Also known as 'band-societies', bands were introduced into Methodism in its early days and preceded the organization into classes. Admission was restricted to the converted, whereas the class meeting was also open to 'awakened sinners'.

The bands were modelled on what John Wesley had seen among the Moravians at Herrnhut. Men and women, married and single met in separate bands, numbering between five and ten, smaller than the classes. Advocated by Wesley as one of the 'prudential' means of grace, the bands met weekly to confess their faults to and pray for one another; but Wesley repudiated any comparison with the Roman Confessional.

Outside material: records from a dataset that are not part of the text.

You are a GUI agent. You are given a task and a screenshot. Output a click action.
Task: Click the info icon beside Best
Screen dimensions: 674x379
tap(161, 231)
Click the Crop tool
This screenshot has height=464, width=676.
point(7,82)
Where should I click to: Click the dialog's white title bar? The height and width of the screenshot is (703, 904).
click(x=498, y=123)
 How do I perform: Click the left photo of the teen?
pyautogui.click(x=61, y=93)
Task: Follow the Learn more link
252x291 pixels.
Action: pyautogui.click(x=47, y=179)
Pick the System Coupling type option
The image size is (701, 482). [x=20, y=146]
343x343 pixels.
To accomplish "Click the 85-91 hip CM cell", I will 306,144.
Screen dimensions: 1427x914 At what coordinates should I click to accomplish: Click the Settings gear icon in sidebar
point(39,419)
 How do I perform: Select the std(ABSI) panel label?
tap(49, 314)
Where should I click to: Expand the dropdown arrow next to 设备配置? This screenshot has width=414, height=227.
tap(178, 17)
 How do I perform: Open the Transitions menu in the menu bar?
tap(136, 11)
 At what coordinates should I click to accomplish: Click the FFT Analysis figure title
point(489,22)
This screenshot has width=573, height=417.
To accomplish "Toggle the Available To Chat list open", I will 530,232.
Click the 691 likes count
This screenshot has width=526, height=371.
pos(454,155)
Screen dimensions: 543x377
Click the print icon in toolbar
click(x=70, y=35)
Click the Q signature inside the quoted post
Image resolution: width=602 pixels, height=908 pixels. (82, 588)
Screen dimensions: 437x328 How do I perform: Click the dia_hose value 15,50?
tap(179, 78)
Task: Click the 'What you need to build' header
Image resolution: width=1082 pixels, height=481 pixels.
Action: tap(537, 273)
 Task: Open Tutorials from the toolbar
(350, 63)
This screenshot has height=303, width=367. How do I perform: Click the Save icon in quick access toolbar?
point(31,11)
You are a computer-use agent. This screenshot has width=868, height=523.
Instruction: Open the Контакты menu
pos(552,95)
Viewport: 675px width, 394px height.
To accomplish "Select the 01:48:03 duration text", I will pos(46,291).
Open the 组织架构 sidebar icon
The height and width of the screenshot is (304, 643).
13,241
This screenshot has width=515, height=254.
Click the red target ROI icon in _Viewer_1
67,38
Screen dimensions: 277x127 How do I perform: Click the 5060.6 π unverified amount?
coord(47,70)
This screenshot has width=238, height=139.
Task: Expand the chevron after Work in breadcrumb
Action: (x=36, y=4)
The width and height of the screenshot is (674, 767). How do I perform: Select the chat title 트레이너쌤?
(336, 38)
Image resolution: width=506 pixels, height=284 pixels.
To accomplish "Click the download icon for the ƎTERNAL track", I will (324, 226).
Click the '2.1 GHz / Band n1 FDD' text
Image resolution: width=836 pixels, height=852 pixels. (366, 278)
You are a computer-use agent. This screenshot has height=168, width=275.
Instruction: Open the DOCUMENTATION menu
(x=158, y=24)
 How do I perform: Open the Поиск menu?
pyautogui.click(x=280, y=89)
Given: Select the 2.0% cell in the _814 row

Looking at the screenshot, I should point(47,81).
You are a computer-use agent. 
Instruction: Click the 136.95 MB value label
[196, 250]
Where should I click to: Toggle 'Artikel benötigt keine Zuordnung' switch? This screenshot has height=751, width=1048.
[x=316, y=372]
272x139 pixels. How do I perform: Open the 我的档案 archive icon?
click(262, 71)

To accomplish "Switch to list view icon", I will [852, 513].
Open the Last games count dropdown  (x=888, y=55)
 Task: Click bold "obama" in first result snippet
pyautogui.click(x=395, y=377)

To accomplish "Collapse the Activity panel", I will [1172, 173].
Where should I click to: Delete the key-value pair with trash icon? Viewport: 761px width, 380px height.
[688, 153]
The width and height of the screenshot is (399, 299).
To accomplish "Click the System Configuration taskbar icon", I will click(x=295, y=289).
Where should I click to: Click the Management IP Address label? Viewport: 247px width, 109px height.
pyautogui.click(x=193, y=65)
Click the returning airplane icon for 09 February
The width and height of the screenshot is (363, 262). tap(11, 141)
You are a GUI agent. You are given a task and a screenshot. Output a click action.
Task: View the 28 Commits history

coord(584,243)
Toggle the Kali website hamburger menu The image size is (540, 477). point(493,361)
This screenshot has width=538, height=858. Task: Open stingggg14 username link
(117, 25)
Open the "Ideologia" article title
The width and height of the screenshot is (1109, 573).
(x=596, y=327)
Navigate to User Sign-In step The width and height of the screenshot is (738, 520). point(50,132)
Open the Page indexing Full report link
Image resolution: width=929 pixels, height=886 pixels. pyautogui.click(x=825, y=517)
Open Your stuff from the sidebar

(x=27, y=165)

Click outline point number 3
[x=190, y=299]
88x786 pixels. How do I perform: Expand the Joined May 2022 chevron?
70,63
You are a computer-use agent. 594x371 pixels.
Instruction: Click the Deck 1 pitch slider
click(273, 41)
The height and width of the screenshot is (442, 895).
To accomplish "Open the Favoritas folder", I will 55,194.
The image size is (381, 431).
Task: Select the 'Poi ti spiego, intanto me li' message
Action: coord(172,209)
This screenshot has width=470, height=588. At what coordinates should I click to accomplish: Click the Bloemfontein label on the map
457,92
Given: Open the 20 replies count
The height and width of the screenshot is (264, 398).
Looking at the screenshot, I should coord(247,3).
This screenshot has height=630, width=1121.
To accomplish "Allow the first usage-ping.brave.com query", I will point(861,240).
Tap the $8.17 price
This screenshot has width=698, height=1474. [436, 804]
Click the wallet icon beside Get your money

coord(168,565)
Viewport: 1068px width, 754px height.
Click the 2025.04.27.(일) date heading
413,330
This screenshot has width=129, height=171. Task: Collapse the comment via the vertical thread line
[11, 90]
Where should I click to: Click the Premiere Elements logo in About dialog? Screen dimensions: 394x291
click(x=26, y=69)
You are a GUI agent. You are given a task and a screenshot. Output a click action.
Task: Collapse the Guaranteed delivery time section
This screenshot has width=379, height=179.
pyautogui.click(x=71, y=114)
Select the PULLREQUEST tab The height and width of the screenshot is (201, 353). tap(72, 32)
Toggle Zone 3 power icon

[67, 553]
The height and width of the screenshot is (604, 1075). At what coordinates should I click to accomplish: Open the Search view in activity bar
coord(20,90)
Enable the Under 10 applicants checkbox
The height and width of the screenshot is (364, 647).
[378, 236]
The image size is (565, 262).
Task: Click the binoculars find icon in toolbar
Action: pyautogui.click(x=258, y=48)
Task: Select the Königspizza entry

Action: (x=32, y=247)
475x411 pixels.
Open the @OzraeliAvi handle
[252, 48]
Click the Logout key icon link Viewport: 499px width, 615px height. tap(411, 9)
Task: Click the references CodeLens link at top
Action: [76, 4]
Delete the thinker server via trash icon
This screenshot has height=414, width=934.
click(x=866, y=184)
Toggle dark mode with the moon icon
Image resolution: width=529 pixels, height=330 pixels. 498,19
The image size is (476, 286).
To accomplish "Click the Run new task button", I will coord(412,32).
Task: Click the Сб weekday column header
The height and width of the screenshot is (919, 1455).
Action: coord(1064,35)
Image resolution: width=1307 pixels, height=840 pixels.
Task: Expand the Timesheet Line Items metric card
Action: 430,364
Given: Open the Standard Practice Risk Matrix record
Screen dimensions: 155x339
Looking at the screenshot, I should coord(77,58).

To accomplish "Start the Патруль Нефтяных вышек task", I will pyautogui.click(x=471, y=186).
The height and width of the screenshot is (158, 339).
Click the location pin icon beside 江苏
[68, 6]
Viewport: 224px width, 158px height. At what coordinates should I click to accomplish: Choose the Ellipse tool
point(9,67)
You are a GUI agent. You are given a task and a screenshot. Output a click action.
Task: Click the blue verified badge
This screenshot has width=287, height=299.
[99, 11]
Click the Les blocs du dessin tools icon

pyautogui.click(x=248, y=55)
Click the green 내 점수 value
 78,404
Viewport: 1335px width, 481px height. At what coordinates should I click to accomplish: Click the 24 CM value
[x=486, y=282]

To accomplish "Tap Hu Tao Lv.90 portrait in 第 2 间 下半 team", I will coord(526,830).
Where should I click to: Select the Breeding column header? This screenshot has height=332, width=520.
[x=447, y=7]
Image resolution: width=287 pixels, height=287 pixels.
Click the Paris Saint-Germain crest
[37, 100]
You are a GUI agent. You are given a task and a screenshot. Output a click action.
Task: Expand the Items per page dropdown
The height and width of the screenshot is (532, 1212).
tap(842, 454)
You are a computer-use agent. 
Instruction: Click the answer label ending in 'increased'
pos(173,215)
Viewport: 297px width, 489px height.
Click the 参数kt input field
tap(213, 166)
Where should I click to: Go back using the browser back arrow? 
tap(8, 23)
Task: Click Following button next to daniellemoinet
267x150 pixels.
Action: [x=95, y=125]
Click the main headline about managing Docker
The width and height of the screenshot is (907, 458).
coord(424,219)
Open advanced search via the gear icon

From 1741 admission was by band ticket, distinguished from the class-ticket by the addition of a letter 'b'.

In December 1738 (or possibly a year later) Wesley drew up 'Rules of the Band Societies', following these in 1744 by more explicit 'Directions for the Band Societies'. In 1764 he found it necessary to rebuke those who neglected to meet in band, and the searching demands of membership of a band meant that it steadily lost ground to the class meeting as Methodist discipline was relaxed. The phrase 'in band' is still occasionally used to denote confidential information.

  • History of the Methodist Church in Great Britain 1 pp.217-20; 4 pp.23-4, 71-2
  • WHS Proceedings, 22 pp.161-4
  • Kevin Watson, Pursuing Social Holiness: the Band Meeting in Wesley's Thought and Popular Methodist Practice, (Oxford, 2014)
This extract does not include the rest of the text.